Why We Read the Words — From a Concerned Perspective

Bills usually come with nice-sounding titles and positive talking points. But those promises don’t tell the full story. Many bills subtly expand government power, add new spending or taxes, place new restrictions on citizens, or hand authority to unelected officials.

That is why these lessons teach you to read from a concerned perspective. Examine the words carefully because when they become permanent law, they affect your rights, wallet, and liberty.

Look for the words that tell you what the bill is doing to the law.

Most bills do one of three things:

  • Amend an existing law — examples: '“an act to amend” or “amended to read.”

  • Add a new law — examples: “creates a new section”, “by adding section”, or “there is established.”

  • Repeal a law — We love seeing these.

Important to note as you are digging into the words: A bill that changes current law can’t be fully understood by reading it alone. You have to compare it to the current law.

Begin to Mark the Words

Highlight every word you don’t understand. 

Underline words that are broad, vague, or unclear. Look for words like reasonable, necessary, appropriate, public interest, safety, welfare, and includes. These words can let an agency, board, court, or official decide later what the law means.

Circle words that create power.

These are the words that give someone the power to act. Every time you see one, ask yourself: Who gets this power, and how much power do they get?

  • Shall = mandatory. Someone has to do it. No wiggle room.

  • May = optional. They get to decide whether to act. That decision is the power.

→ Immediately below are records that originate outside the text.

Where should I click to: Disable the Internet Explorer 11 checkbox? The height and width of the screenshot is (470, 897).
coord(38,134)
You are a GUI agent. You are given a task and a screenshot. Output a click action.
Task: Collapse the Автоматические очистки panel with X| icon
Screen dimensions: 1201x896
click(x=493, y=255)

  • Authorize = gives someone the official green light.

  • Delegate = passes the power down to an agency or another official.

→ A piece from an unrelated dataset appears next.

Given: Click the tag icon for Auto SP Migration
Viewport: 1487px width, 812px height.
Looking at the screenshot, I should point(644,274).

Look for words that force action or compliance. 

These are the words that command people to do something or prohibit them from doing something.

Examples:

  • Require / Required — Someone must do something

  • Mandate / Mandated — Stronger version of require

  • Must — Clear command to act

  • Prohibit / Prohibited — Something is not allowed

  • Restrict / Restricted — Limits what someone can do

  • Cannot / May not — Explicitly forbids action

  • Forbid — Stronger version of prohibit

Power-grab Words 

Pay close attention to these words, as they grant the government more power.

Here are the most common ones:

  • Notwithstanding — This word overrides other laws. It means this section prevails if it conflicts with other statutes, and it can sidestep limits or protections that previously applied.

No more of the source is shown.